## Start Selected text

I'm a little rusty on my probability and would appreciate any help. I think I have done the bulk of the work already anyway, but my question is:
If $X \sim LN(1,2)$ find $P(X>1)$
$X$ being LogNormal implies: $X = e^Y$, where $Y \sim N(1,2)$
So $P(X>1) \implies P(e^Y>1) \implies P(Y> ln(1)) \implies P(Y > 0)$
From here, we just need to consult our standard normal table?
But the issue is that $Y$ is not standard normal, so we need to convert it.
$Y = \frac{Z-\mu}{\sigma} \implies Y = \frac{Z-1}{\sqrt{2}}$
So we need to solve : $P(\frac{Z-1}{\sqrt{2}} > 0) \implies P(Z>1)$
Is this correct so far?
If so, now I get my standard normal table out, which finds values to the right of the $Z$ score. (I can also to the left, just with some basic algebraic manipualtion).
Consulting this: http://www.stat.ncsu.edu/people/osborne/courses/xiamen/normal-table.pdf
I scroll down to $P(Z>z) \space \text{where z} = 1.00 = .1587$.
However the answer in my text says $P(Y > 0) = 0.76$
Where is my error?
Any help appreciated.
You are normalising wrong. You should instead write
$$Y = \mu + \sigma Z$$
The rest looks fine

## End Selected text
## Start Data shown

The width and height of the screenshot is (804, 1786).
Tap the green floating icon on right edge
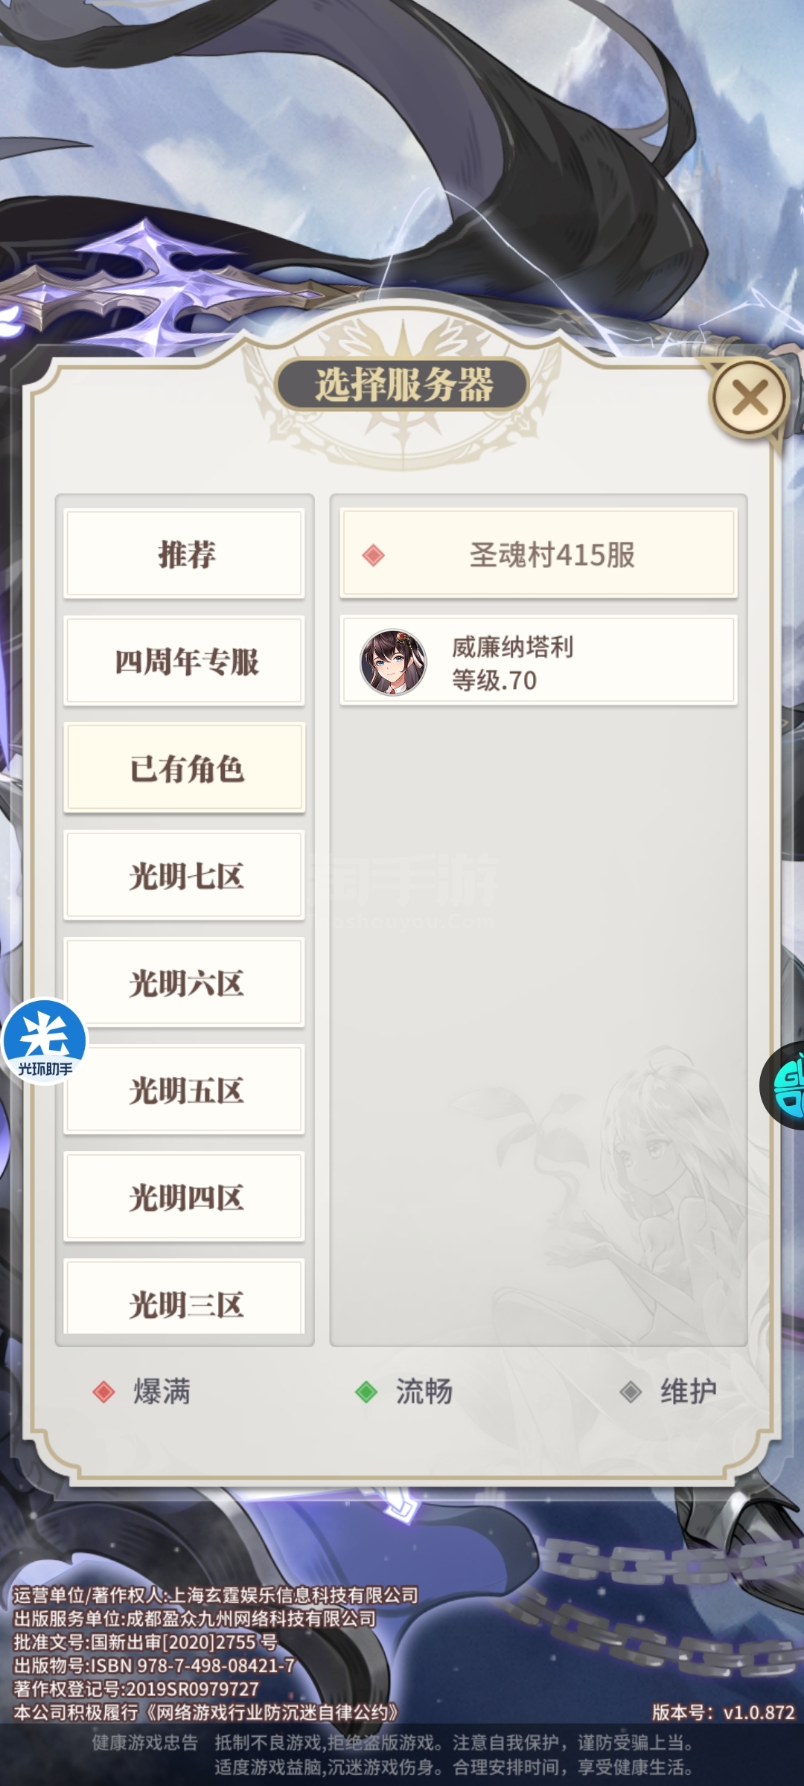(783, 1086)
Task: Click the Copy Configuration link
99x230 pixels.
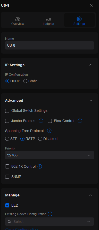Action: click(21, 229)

## End Data shown
## Start Data shown

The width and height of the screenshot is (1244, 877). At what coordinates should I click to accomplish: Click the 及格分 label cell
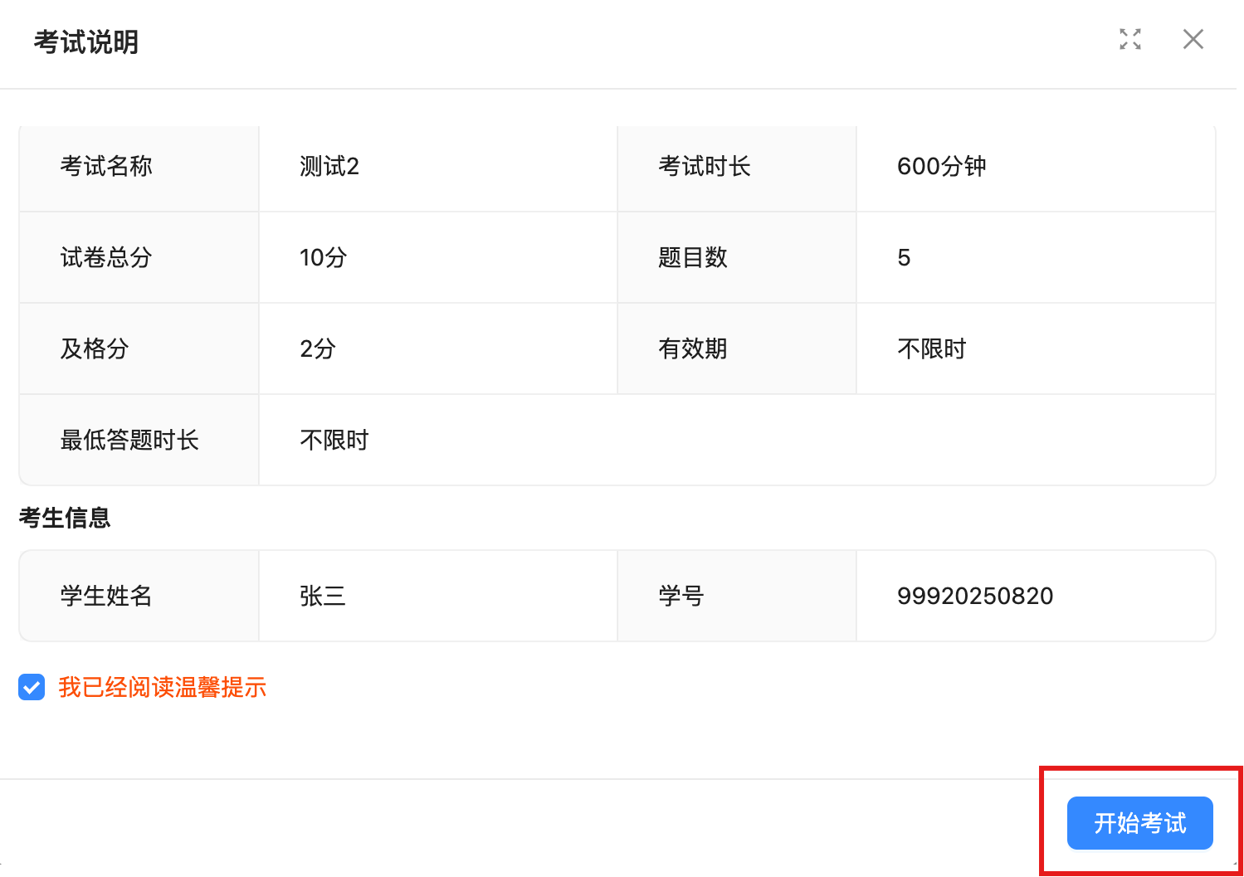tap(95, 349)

## End Data shown

• Task 1
In the thread about the lognormal probability, which numbers are written with a decimal point? List every one of them.
• Task 2
According to the reply in the thread about the lognormal probability, how should Y be written in terms of the standard normal variable?
• Task 3
For each statement, say whether it agrees with the thread about the lognormal probability, and quote the words that decide it.
(a) The poster describes their knowledge of probability as rusty.
(b) The reply says the rest of the poster's working is also wrong.
(c) The poster's standard normal table gives values to the left of the Z score.

• Worked solution 1
1.00, .1587, 0.76

• Worked solution 2
Y = μ + σZ

• Worked solution 3
(a) Yes: "I'm a little rusty on my probability"
(b) No: "The rest looks fine"
(c) No: "finds values to the right of the"